** Start of MATERIAL PROVIDED **

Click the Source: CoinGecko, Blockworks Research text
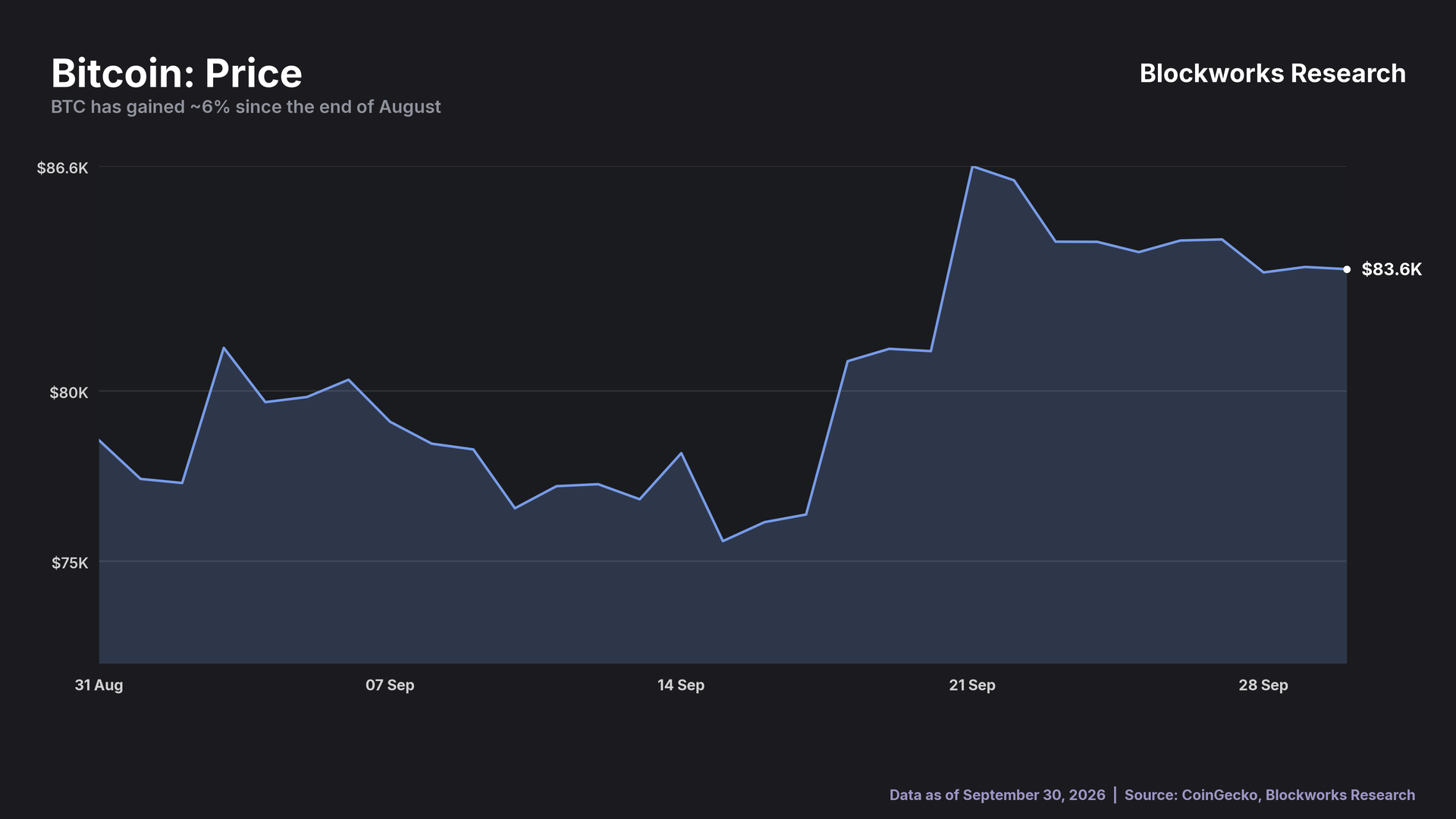Screen dimensions: 1456x819 (x=1269, y=795)
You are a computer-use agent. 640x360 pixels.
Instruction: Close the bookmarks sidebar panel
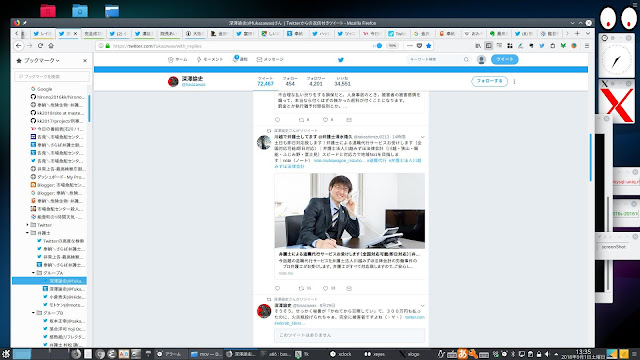click(85, 60)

** End of MATERIAL PROVIDED **

▸ **GIVEN PROBLEM**:
Lay out all of the data above as a JSON list of strings, with one string for each line and blank lines skipped. Leave the pictures out.

▸ **ANSWER TO THIS EXERCISE**:
[
  "Click the Source: CoinGecko, Blockworks Research text",
  "Screen dimensions: 1456x819 (x=1269, y=795)",
  "You are a computer-use agent. 640x360 pixels.",
  "Instruction: Close the bookmarks sidebar panel",
  "click(85, 60)"
]